La campagne "Le respect ça change la vie" a officiellement été lancée mardi. Initiée par le maire de la petite commune d'Avusy, André Castella (photo, en compagnie d'Adolf Ogi), cette vaste croisade s'inspire des mobilisations à la française contre le racisme symbolisé par le "Touche pas mon pote" ou par le ruban rouge du sida porté à la boutonnière. Les Genevois pourront eux arborer sur leur véhicule le sigle de la campagne en signe de reconnaissance et d'engagement.
Une grande banderole à l'entrée de l'établissement et des ballons plein la salle... le Café Papon, situé dans la Vieille-Ville, dégageaient hier une atmosphère toute particulière. Euphorisante même, tant les nombreuses personnes accourues de tous les horizons se passionnaient pour la cause.

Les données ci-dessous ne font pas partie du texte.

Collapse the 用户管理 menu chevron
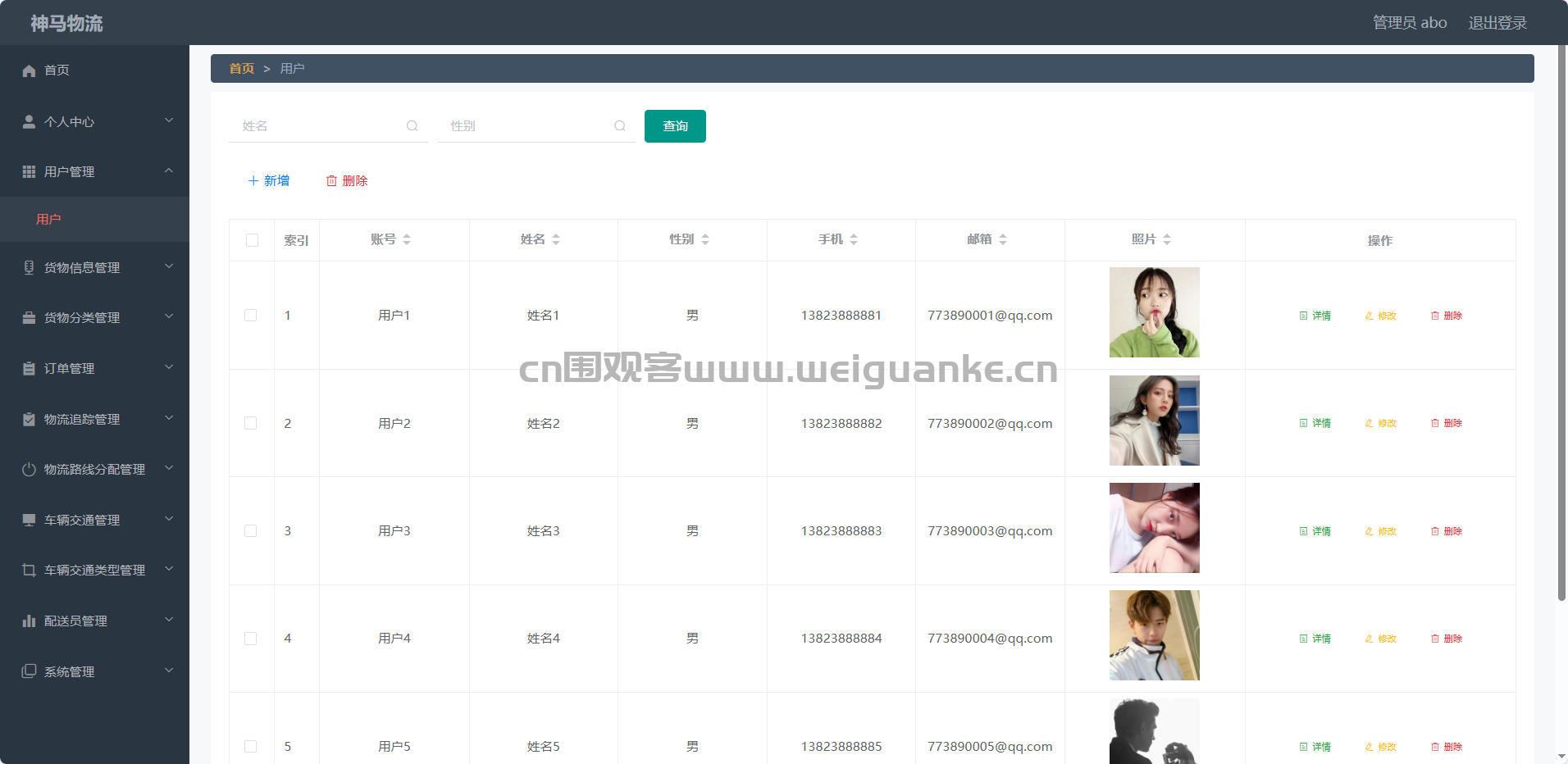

Comme le relève l'élu communal: "La campagne devrait très prochainement générer de multiples actions concrètes. Des institutions publiques comme les Transports publics genevois (TPG), les Hôpitaux universitaires (HUG), les écoles, l'Aéroport international ainsi que des entreprises comme Migros Genève et enfin le Touring-Club ont déjà répondu à notre appel. Des réflexions y ont été engagées pour promouvoir notre opération."
Naissance communale
Tout a commencé lorsque le magistrat a pris ses fonctions en 1999. "Rapidement, je me suis rendu compte des incivilités qui frappaient ma commune. Comme les tags, par exemple, ou plus grave, car mettant en danger des vies humaines, le comportement d'un automobiliste qui traverse le village à 100km/h!", a rappelé hier André Castella. Conscient des effets négatifs qu'entraîne la perte d'une valeur essentielle comme le respect, le maire d'Avusy a profité du discours du 1er Août 2002 pour tenter de s'attaquer au mal. Plutôt que de "soliloquer" face à un public attablé devant sa soupe, il a proposé à son auditoire de s'engager dans une campagne qui s'appellerait "le respect, ça change la commune".
Idées courtes?
Petit bémol dans ce concert d'enthousiasmes. Les Genevois peuvent-ils adhérer à ce qui tient un peu de la méthode Coué? Le joli slogan "Le respect, ça change la vie" n'est-il pas une sorte d'aveu d'impuissance d'une classe politique, en manque de solutions pour résoudre les problèmes quotidiens? "Mieux vaut allumer une minuscule chandelle", rétorque aussi sec le promoteur de la campagne qui refuse le fatalisme et croit aux idées simples: "Tout cela peut certes paraître naïf, mais je pense sincèrement que c'est jouable car le respect est praticable partout, dans la rue, sur le lieu de travail, à l'école, sur le terrain de foot. Le respect n'a pas de couleur politique, c'est une affaire humaine. Et c'est dans cette simplicité-là que réside la réussite possible d'une telle campagne."
Ogi, ambassadeur de charme
Nommé par l'ONU comme conseiller spécial pour le sport au service du développement et de la paix, Adolf Ogi a tenu à apporter son soutien. Soulignant que le sport était le miroir de la société, l'ancien conseiller fédéral a déclaré que c'était aussi "la meilleure école de vie, car elle nécessitait l'intégration dans une équipe, le savoir gagner mais aussi le savoir perdre, sans penser que c'est la fin du monde". L.B.